Commander, 83rd Infantry Regiment
- In office August 28, 1941 – May 12, 1942 Co-leading with Lieutenant Colonel William "Rufus" Rogers

Personal details
- Born: February 28, 1890 Batangas, Batangas, Captaincy General of the Philippines
- Died: March 25, 1954 (aged 64) Matabungkay, Lian, Batangas, Philippines
- Spouse: Socorro de Borbon
- Occupation: Soldier, Politician
- Profession: Soldier, Politician

Military service
- Allegiance: Philippines
- Branch/service: Philippine Army Philippine Constabulary
- Years of service: 1917 - 1945
- Rank: Colonel
- Unit: Cebu Brigade 81st Division (Philippines)
- Commands: 83rd Infantry Regiment (PA)
- Battles/wars: First Battle of Cebu (April 16–19, 1942)

= Fortunato Borbon =

Filipino politician

Fortunato Borbon (February 28, 1890 – March 25, 1954) was a former soldier and politician in the Philippines.
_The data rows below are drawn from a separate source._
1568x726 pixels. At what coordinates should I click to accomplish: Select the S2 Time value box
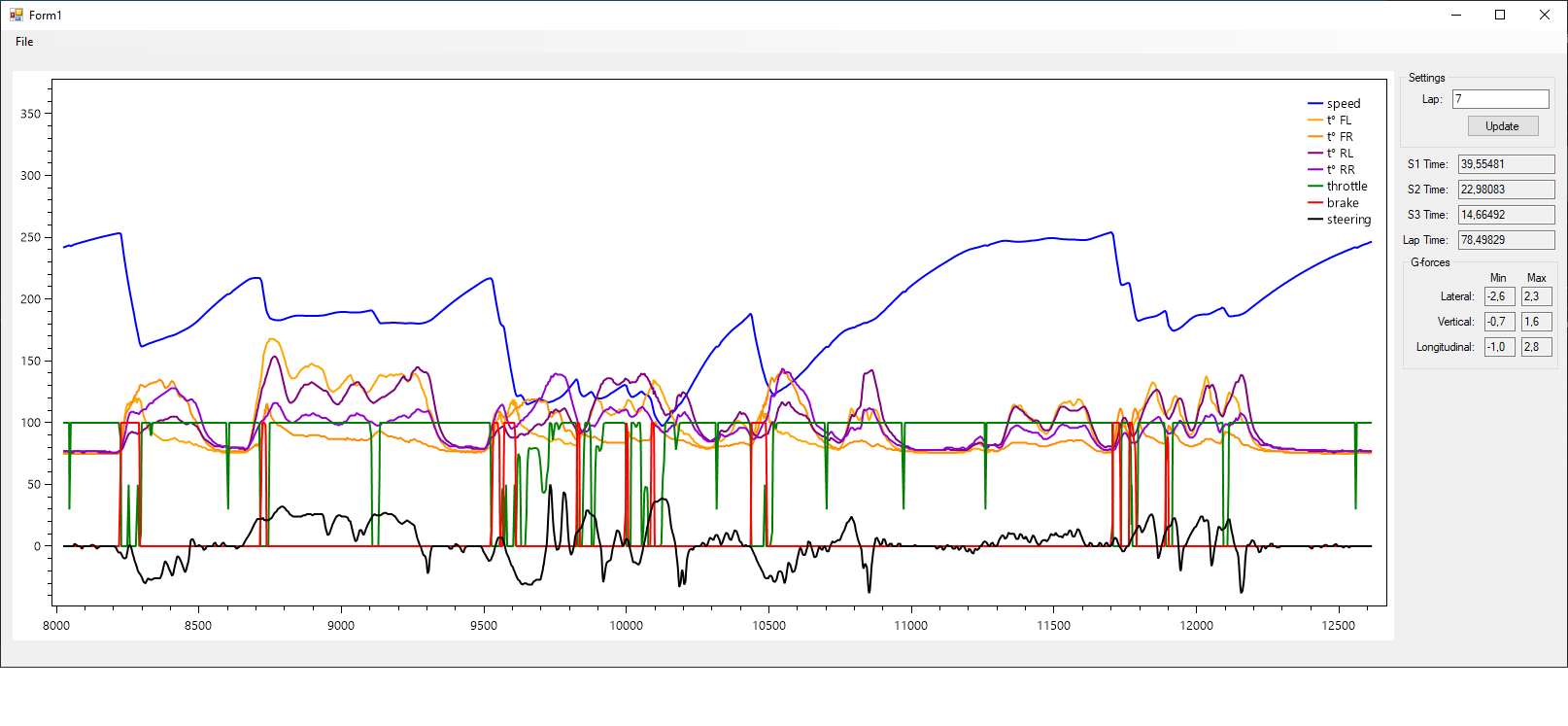tap(1505, 190)
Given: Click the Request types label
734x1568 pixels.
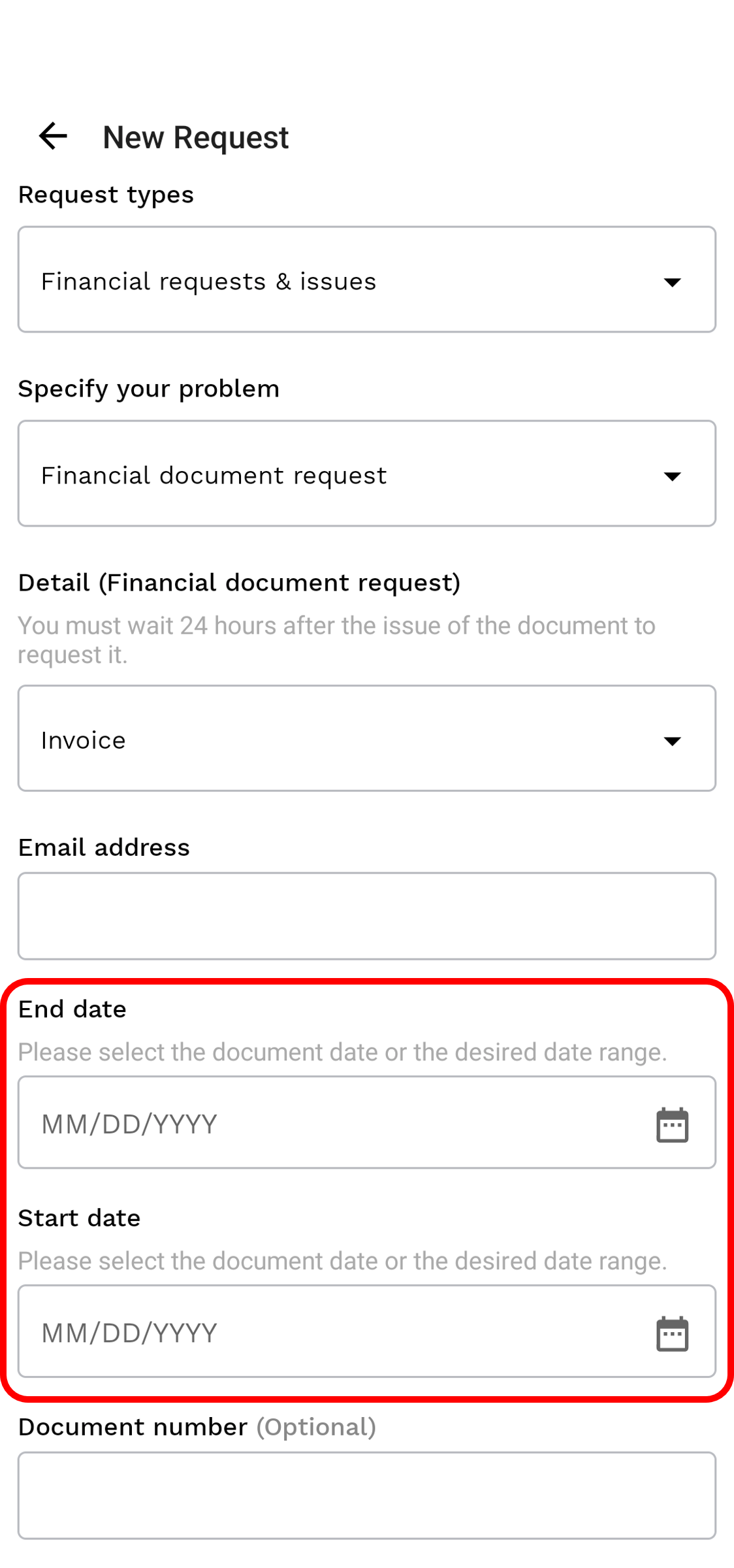Looking at the screenshot, I should point(106,195).
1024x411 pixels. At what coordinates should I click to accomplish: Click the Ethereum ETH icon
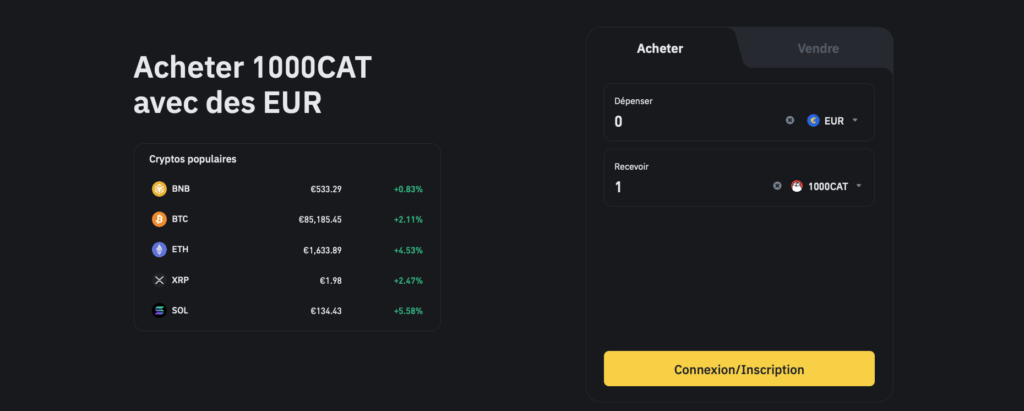[x=159, y=250]
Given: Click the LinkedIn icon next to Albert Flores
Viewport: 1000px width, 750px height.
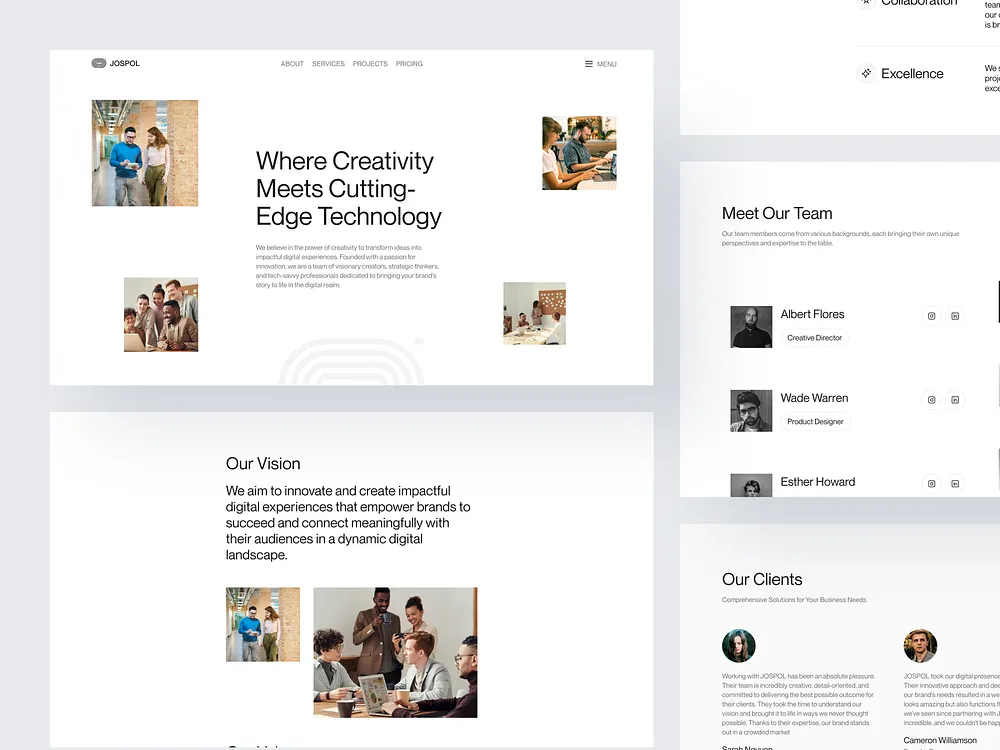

He was Captain in Philippine Constabulary and became a provincial commander of Palawan in 1931 to 1934 prior Philippines was transition to a Commonwealth.

== World War II ==
Borbon was a Colonel and the commander 83rd Infantry Regiment (PA) a component of 81st Infantry Division under BGen. Guy O. Fort in Cebu. His regiment was posted in northern part of Cebu Island as it was still mobilizing when 81st Division headquarters along with 81st Infantry Regiment and 81st Field Artillery Regiment was ordered transfer to Mindanao. His regiment was absorbed by Col. Irvine Scudder in Cebu Brigade. Lacking weapons, ammunitions, and artilleries Cebu Force was easily decimated by Kawaguchi Detachment and retreated further north. He became POW along with his men after BGen. Bradford Chynoweth received orders from MGen. Sharp to surrender.

== Later career ==
Borbon was governor of Batangas province in the Philippines in the period immediately following World War II, from January 1945 to January 1946. As governor, he testified in US court about the atrocities committed by the Japanese, such as the torturing and killing of civilians.